:: Supplied data ::
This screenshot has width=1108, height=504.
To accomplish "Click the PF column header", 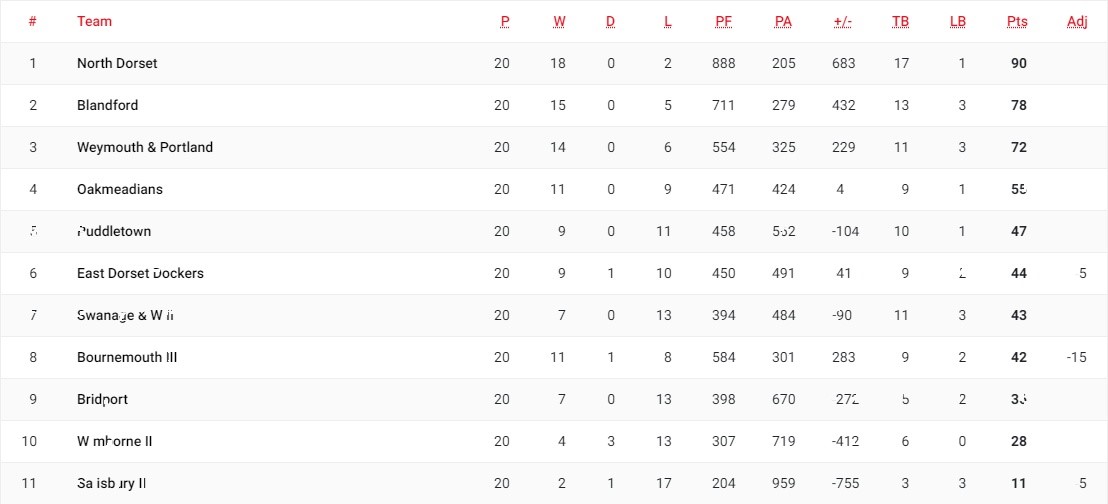I will [723, 21].
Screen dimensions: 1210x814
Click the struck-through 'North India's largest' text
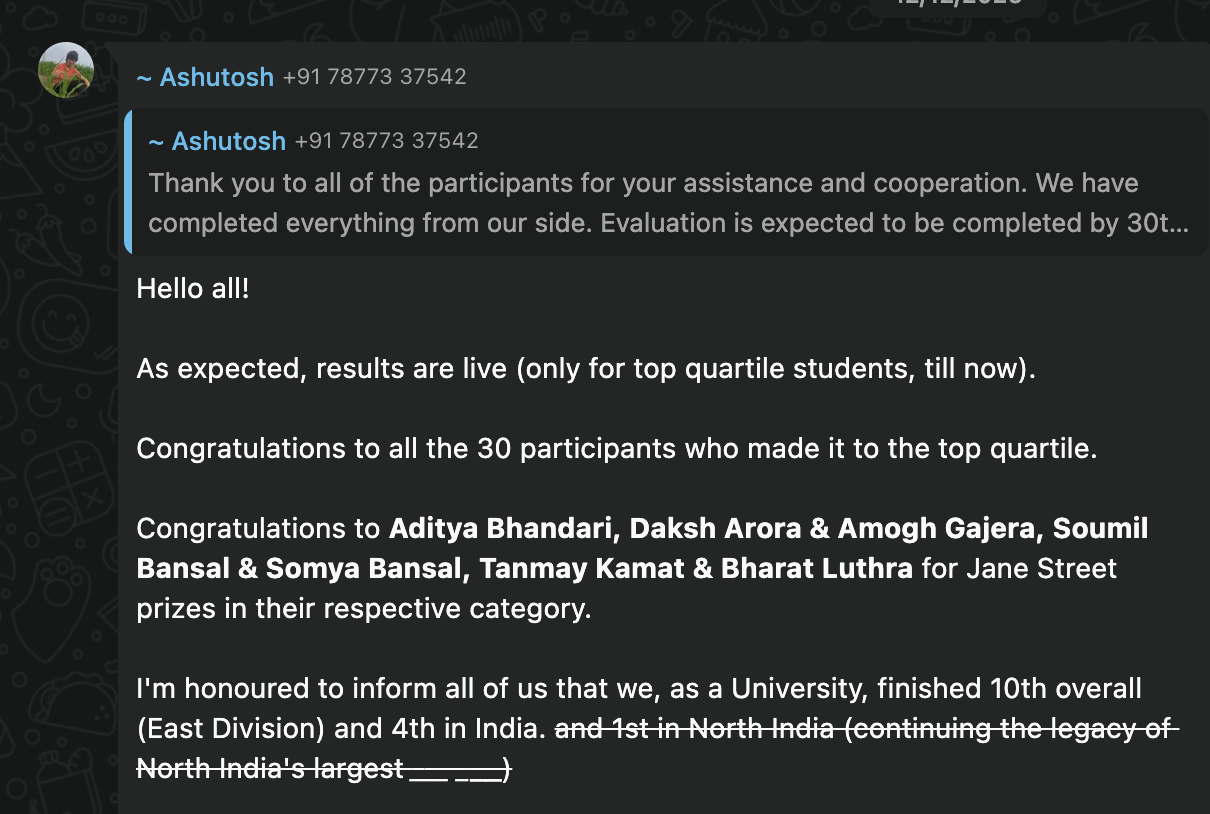point(270,769)
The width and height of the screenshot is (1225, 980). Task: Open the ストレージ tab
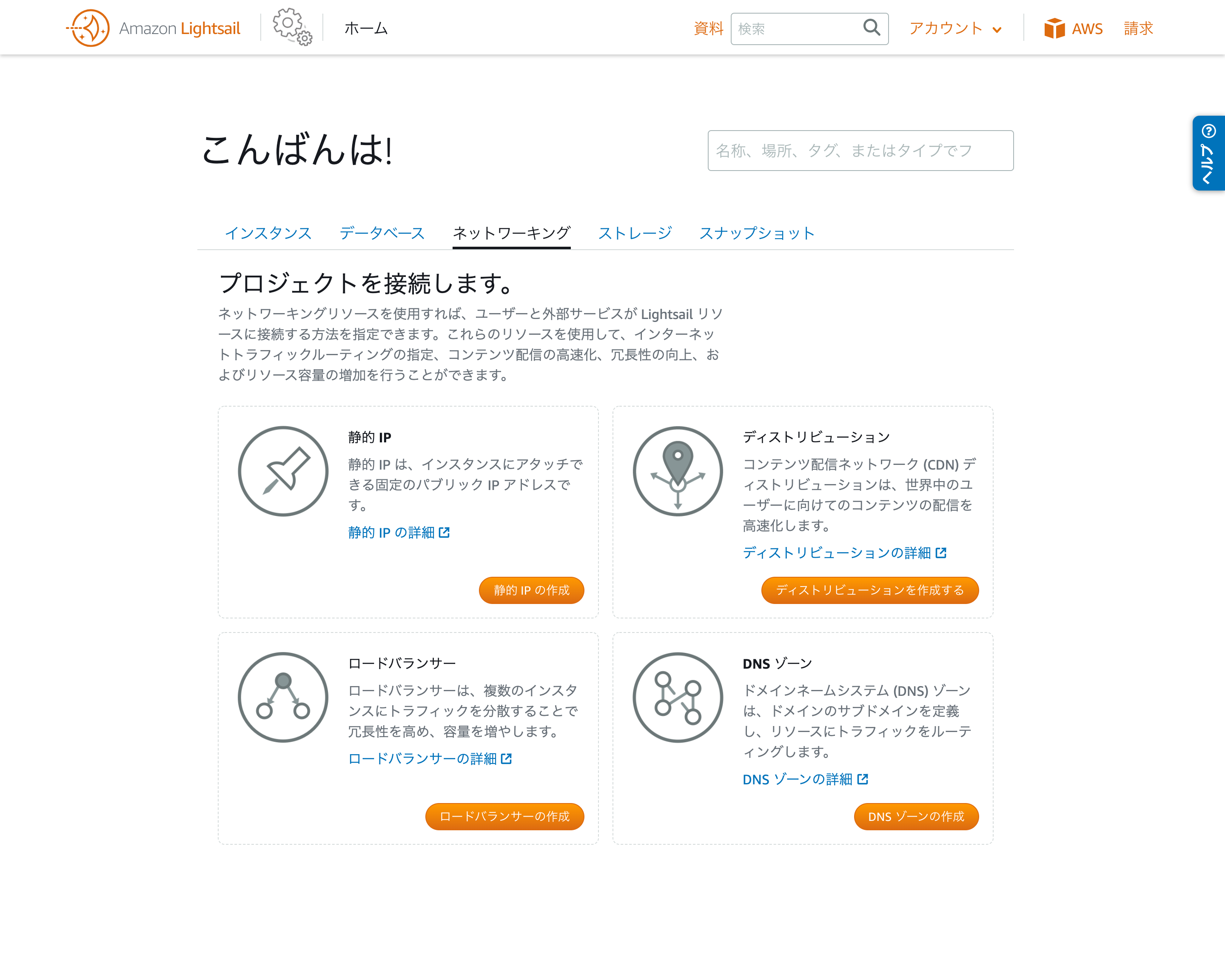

:: Aim ::
Copy out each line in the rows above that contains the string "height".

:: Worked answer ::
This screenshot has width=1108, height=504.
The width and height of the screenshot is (1225, 980). Task: Open the ストレージ tab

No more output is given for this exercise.